* _Data items_:
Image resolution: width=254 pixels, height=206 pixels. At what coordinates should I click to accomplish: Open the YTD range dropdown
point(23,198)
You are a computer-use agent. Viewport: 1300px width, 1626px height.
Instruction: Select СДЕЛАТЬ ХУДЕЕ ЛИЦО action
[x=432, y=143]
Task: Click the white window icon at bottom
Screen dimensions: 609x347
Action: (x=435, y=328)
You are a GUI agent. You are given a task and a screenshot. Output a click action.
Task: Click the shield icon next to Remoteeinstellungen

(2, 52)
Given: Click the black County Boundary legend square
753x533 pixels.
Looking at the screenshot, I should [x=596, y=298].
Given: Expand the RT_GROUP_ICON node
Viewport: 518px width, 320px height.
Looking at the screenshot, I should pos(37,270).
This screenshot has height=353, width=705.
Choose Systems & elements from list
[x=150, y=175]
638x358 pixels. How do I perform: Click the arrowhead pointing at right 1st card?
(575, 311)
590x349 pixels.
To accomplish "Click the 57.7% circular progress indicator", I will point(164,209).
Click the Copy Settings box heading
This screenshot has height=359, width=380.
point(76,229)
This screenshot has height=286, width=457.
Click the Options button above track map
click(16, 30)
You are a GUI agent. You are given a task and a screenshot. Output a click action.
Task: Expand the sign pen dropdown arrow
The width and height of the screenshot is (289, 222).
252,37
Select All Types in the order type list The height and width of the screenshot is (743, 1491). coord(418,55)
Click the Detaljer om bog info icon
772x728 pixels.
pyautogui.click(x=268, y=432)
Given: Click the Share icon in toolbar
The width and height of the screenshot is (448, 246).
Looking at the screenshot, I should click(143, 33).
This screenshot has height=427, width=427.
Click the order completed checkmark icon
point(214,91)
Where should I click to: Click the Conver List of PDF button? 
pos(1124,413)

* _Exercise requirements_: Exact copies of the lines from the one containing "772x728 pixels." through the final line of the records are all the answer should hold.

* _Solved exercise_:
772x728 pixels.
pyautogui.click(x=268, y=432)
Given: Click the Share icon in toolbar
The width and height of the screenshot is (448, 246).
Looking at the screenshot, I should click(143, 33).
This screenshot has height=427, width=427.
Click the order completed checkmark icon
point(214,91)
Where should I click to: Click the Conver List of PDF button? 
pos(1124,413)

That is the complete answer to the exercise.